The @facebook data breach was executed @Cambridge_Uni and the data went to UK company @CamAnalytica The data breach affected over 1 million UK Facebook users. I think @CommonsCMS should be able to question Mark Zuckerberg about this and the lessons to be learned from it
— Damian Collins (@DamianCollins)
May 20, 2018
So, why the resistance to testifying before UK MPs?
One possible reason is that Zuckerberg’s appearances before U.S. lawmakers were voluntary — as will be his testimony before MEPs — whereas UK Parliament has reached the point of issuing a formal summons.
“It’s not entirely clear why Zuckerberg is resisting appearing before UK members of parliament,” says Henry Franco, HubSpot’s social media editor. “We know that the tone from the UK has been a fairly vindictive one, and we also know Zuckerberg (and Facebook) doesn’t want to open the door to negotiation and questioning from every governing body. They want a free and independent Facebook, which means answering the bare minimum number of questions necessary to keep it that way.”
5. The testimony is taking place three days before the General Data Privacy Regulation (GDPR) comes into force in the EU.
This Friday — three days after Zuckerberg’s scheduled testimony before MEPs — the GDPR comes into force in the EU, marking a major shift in European data privacy laws and consumer rights.
Whether the timing was deliberate is somewhat speculative, but it appears to be slightly more than coincidental — at least on the part of European Parliament.
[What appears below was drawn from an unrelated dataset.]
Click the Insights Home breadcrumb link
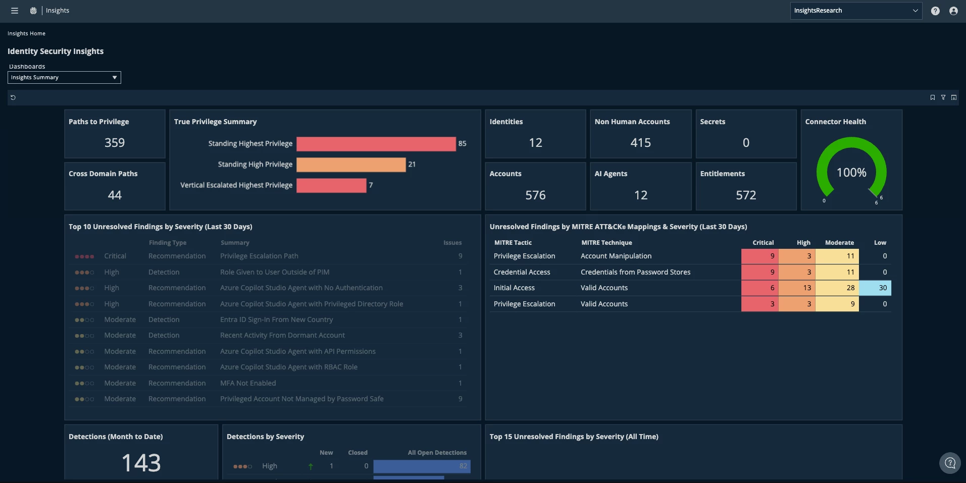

Facebook has received criticism for its approach to the GDPR, and Zuckerberg has frequently evaded questions about how he would apply similar protections to non-EU consumers, or backpedaled on previous answers to them.
Rep. Green is the first to bring up the GDPR and it coming into force next month. Asks about Zuckerberg’s intention to make the same settings and protections available to Americans. “Yes Congressman, all the same protections will be available … around the world.”
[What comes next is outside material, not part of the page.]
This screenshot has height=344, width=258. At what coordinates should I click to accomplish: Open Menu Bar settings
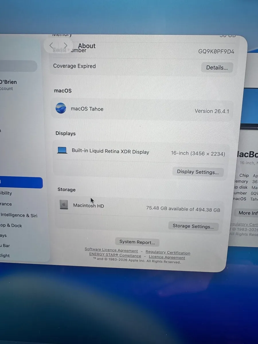coord(6,246)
— Amanda Zantal-Wiener (@Amanda_ZW)
April 11, 2018
Many wonder how these imminent regulations — which are much stricter than those, if any, in the U.S. — will influence MEPs’ lines of questioning tomorrow, and if those questions will reflect the tougher nature of European laws than those in the U.S.
The general consensus seems to be that, yes — they will. When we asked 302 consumers in the UK if they believe MEPs will be harder on Zuckerberg during tomorrow’s hearing than U.S. lawmakers were in April, 48% responded with “yes.”
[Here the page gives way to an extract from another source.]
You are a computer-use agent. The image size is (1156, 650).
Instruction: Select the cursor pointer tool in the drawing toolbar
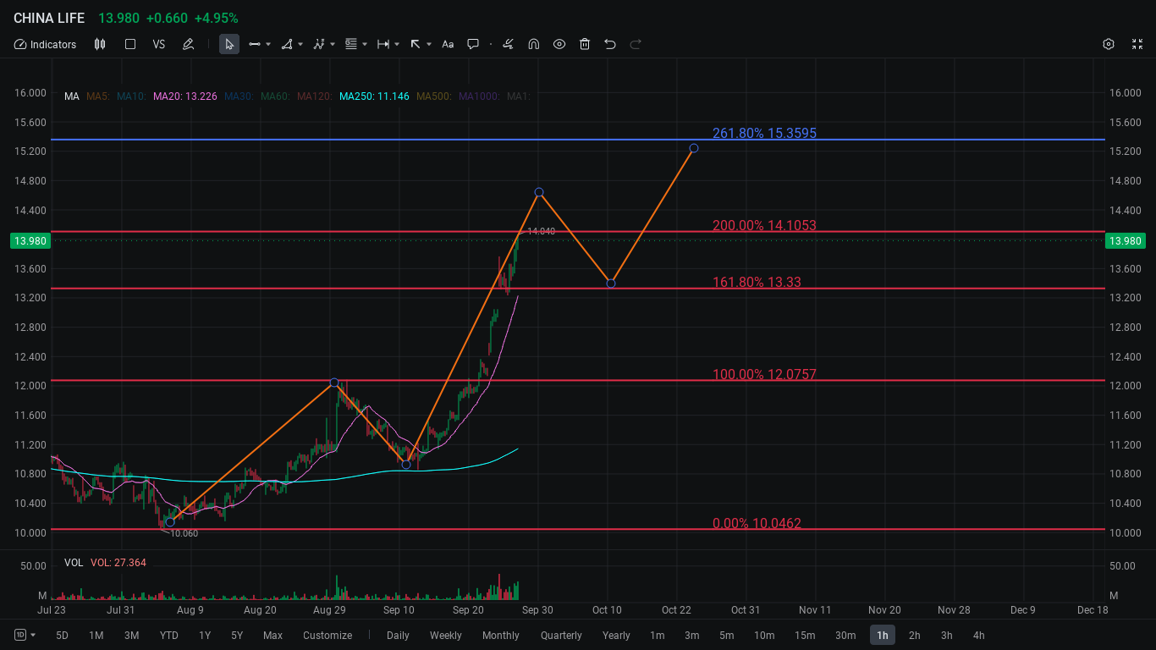[229, 44]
In a survey of 303 U.S. consumers, meanwhile, 53% of respondents had the same answer.
“My sense is that the big difference between the EU and the U.S., is that consumers in the U.S. kind of don’t care,” says HubSpot VP of Marketing Jon Dick. “We just assume we’re being taken advantage of and are okay with it.”
The heightened level of concern among European consumers, meanwhile, could be reflected in a tougher line of questioning from MEPs tomorrow.
“Consumers in the EU care. They want proper notice and controls, and they want companies to be held to account if they violate their data privacy,” Dick continues. “So my expectation is that EU Parliment will be far tougher on [him] than the U.S. Congress was.”